A panel then explored key questions for the Working Group, including the purpose of bioeconomy metrics, essential elements for international coherence, and how to balance global consistency with local relevance.

Siloshini Naidoo

Siloshini Naidoo, Head, ESG, DBSA 

Siloshini Naidoo, Head of Environmental, Social, and Governance (ESG), Development Bank of Southern Africa (DBSA), noted that South Africa’s leadership in the G20 encouraged stronger attention to bioeconomy opportunities across value chains. Naidoo stressed the need for definitional clarity, combined with both qualitative and quantitative indices that avoid siloed approaches. She said development banks seek comparable yet context sensitive indicators that build on existing ESG work, and that reflect local realities while contributing to global alignment.

Greg Watson, Chief, Biodiversity and Natural Capital Unit, Inter-American Development Bank (IADB), described efforts among multilateral development banks to create practical guidance for selecting nature-related metrics. He pointed to the recently released MDB Joint Guidance Note on Measuring Nature and Scaling Its Financing. Watson stressed that metrics serve many purposes, from reporting to investment decisions, and that the Working Group should clarify the exact goals of measurement. He shared examples from pilots in Brazil, including work on bioingredients and ecosystem investment programmes. 

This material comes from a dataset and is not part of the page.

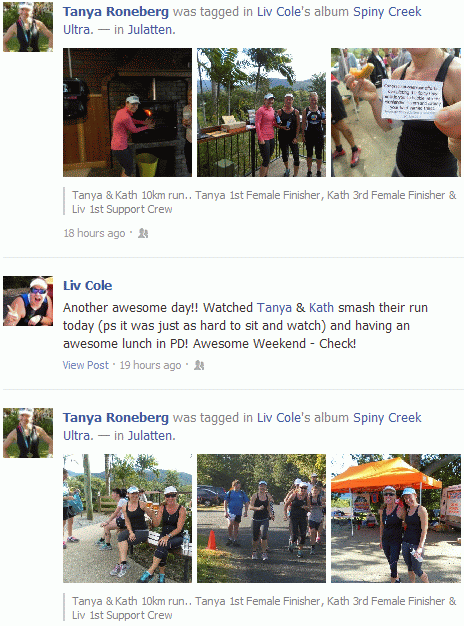Open the photo of runners on the road
464x626 pixels.
262,518
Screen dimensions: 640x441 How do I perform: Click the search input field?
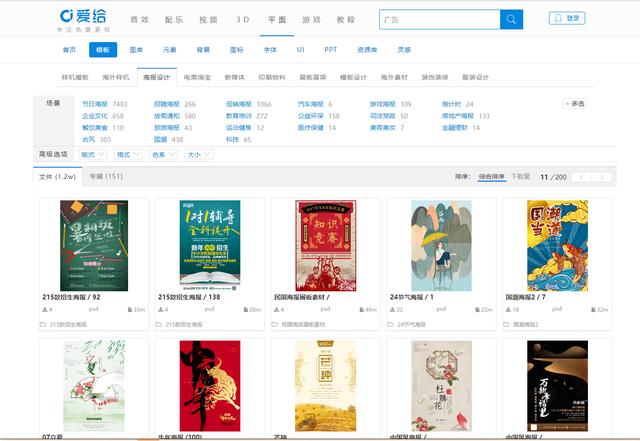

Greg Watson, Chief, Biodiversity and Natural Capital Unit, IADB

Greg Watson, Chief, Biodiversity and Natural Capital Unit, IADB 

Victoria Crawford, Director, Agriculture and Food, World Business Council for Sustainable Development (WBCSD), confirmed that the private sector seeks greater convergence on metrics. She cited WBCSD’s efforts to align approaches across nature, forest solutions, sustainable plastics, and regenerative agriculture. For companies, she explained, metrics inform procurement and investment choices, support collective solutions, and guide cross value-chain collaboration. Crawford recommended a structure that includes a core set of metrics applicable everywhere, complemented by a longer supplementary list that allows for local specificity. She emphasized the importance of participatory processes that involve producers, communities, and other stakeholders.

Marcelo Behar, COP 30 Special Envoy for Bioeconomy, shared reflections from his previous experience working in the private sector at Natura. He described Natura’s work to connect metrics on conservation areas, bioingredient portfolios, and community benefits. He underlined the challenge of linking these measures with financial performance in ways that reward nature-positive outcomes. Behar called for scientific units and goals for nature that mirror the clarity of climate metrics. He pointed to the Taskforce on Nature-related Financial Disclosures as the most advanced effort so far and encouraged the Working Group to build systems that create value for communities and ecosystems.

Victoria Crawford, Director Agriculture and Food, WBCSD

Victoria Crawford, Director, Agriculture and Food, WBCSD

During an open exchange, participants asked about definitions, scales of measurement, and guardrails. A question highlighted the value of starting with clear goals and of mapping existing programmes, an approach used in recent US bioeconomy work. Another queried into how the metrics would function at different scales, from product level to national level. A participant from the World Resources Institute stressed the importance of guardrails that prevent harmful practices, including monocultures and extractive approaches.

Anjali Goswami, Chief Scientific Adviser and Director General of Science, Data and Analysis, Department for Environment, Food and Rural Affairs, UK, delivered final reflections. She emphasized the importance of collaborative work across sectors and noted that metrics play a central role in monitoring biodiversity and climate outcomes. She encouraged the group to consider common sets of traits, longer lists of supplementary indicators, and new tools such as big data and AI that can handle complex ecological information.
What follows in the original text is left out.